Stored entries:
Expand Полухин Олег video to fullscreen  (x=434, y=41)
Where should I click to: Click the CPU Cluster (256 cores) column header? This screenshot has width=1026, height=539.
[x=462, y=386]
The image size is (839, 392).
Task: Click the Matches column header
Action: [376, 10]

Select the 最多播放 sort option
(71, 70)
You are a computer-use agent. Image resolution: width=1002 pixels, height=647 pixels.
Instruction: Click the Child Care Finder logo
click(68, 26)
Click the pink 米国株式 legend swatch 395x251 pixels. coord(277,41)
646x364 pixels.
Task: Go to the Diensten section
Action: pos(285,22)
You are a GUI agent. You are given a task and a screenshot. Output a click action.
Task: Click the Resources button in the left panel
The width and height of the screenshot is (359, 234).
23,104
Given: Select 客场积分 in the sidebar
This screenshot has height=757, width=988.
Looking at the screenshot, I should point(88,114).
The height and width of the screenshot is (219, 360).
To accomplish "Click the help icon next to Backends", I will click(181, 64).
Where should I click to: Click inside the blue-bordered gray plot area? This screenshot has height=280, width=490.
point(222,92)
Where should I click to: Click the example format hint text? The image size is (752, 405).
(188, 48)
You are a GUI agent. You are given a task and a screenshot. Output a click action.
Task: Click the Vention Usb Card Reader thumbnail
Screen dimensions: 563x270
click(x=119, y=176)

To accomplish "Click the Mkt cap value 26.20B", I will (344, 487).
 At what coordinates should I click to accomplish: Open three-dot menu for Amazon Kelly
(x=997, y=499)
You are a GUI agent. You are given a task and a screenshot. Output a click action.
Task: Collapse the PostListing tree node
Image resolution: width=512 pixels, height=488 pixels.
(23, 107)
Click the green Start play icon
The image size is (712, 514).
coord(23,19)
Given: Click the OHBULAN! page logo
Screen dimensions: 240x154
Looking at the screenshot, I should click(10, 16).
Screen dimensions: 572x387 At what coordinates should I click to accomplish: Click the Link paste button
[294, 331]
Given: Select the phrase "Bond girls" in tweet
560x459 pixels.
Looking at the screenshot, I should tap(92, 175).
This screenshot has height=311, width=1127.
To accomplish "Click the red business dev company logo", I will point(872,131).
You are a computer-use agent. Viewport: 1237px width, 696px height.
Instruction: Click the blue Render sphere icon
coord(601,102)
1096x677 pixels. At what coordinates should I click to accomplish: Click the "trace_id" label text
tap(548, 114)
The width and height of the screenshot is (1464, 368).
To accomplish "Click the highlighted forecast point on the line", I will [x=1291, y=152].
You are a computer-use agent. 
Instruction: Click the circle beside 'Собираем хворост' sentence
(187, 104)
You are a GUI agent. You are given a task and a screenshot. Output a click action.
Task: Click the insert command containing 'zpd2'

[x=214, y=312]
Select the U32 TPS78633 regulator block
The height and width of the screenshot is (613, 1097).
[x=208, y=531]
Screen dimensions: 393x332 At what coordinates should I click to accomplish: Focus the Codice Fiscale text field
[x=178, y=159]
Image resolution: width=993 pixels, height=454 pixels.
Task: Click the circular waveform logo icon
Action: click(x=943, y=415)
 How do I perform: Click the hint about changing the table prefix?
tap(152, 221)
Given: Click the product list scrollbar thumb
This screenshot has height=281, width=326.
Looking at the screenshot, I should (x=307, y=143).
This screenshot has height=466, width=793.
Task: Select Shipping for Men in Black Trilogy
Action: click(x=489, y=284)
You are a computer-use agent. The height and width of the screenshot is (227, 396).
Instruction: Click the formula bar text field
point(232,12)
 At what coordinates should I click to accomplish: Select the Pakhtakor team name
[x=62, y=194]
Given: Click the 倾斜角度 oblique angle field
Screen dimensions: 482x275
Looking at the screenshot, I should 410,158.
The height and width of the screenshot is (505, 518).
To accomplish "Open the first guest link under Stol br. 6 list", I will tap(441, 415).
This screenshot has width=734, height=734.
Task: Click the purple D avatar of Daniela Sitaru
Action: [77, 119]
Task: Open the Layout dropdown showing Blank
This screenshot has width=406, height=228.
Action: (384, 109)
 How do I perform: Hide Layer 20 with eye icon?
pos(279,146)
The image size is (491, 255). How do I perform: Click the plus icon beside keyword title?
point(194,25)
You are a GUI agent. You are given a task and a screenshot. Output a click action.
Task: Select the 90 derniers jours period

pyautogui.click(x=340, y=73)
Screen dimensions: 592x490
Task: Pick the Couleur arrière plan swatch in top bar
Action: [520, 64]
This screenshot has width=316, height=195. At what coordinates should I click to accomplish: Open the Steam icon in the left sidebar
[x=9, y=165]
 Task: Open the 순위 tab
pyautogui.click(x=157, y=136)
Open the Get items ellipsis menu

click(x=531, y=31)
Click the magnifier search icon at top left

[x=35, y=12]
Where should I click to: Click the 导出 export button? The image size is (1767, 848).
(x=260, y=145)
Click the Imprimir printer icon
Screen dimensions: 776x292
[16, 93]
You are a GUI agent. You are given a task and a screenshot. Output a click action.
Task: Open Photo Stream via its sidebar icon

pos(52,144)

▸ **Exercise brief**
Begin at the line above that has "Screen dimensions: 563x270" and stop after the line that has "Given: Click the product list scrollbar thumb", copying each line exactly and adding nothing else.

▸ **Reply to the task**
Screen dimensions: 563x270
click(x=119, y=176)

To accomplish "Click the Mkt cap value 26.20B", I will (344, 487).
 At what coordinates should I click to accomplish: Open three-dot menu for Amazon Kelly
(x=997, y=499)
You are a GUI agent. You are given a task and a screenshot. Output a click action.
Task: Collapse the PostListing tree node
Image resolution: width=512 pixels, height=488 pixels.
(23, 107)
Click the green Start play icon
The image size is (712, 514).
coord(23,19)
Given: Click the OHBULAN! page logo
Screen dimensions: 240x154
Looking at the screenshot, I should click(10, 16).
Screen dimensions: 572x387 At what coordinates should I click to accomplish: Click the Link paste button
[294, 331]
Given: Select the phrase "Bond girls" in tweet
560x459 pixels.
Looking at the screenshot, I should tap(92, 175).
This screenshot has height=311, width=1127.
To accomplish "Click the red business dev company logo", I will point(872,131).
You are a computer-use agent. Viewport: 1237px width, 696px height.
Instruction: Click the blue Render sphere icon
coord(601,102)
1096x677 pixels. At what coordinates should I click to accomplish: Click the "trace_id" label text
tap(548, 114)
The width and height of the screenshot is (1464, 368).
To accomplish "Click the highlighted forecast point on the line", I will [x=1291, y=152].
You are a computer-use agent. 
Instruction: Click the circle beside 'Собираем хворост' sentence
(187, 104)
You are a GUI agent. You are given a task and a screenshot. Output a click action.
Task: Click the insert command containing 'zpd2'

[x=214, y=312]
Select the U32 TPS78633 regulator block
The height and width of the screenshot is (613, 1097).
[x=208, y=531]
Screen dimensions: 393x332 At what coordinates should I click to accomplish: Focus the Codice Fiscale text field
[x=178, y=159]
Image resolution: width=993 pixels, height=454 pixels.
Task: Click the circular waveform logo icon
Action: click(x=943, y=415)
 How do I perform: Click the hint about changing the table prefix?
tap(152, 221)
Given: Click the product list scrollbar thumb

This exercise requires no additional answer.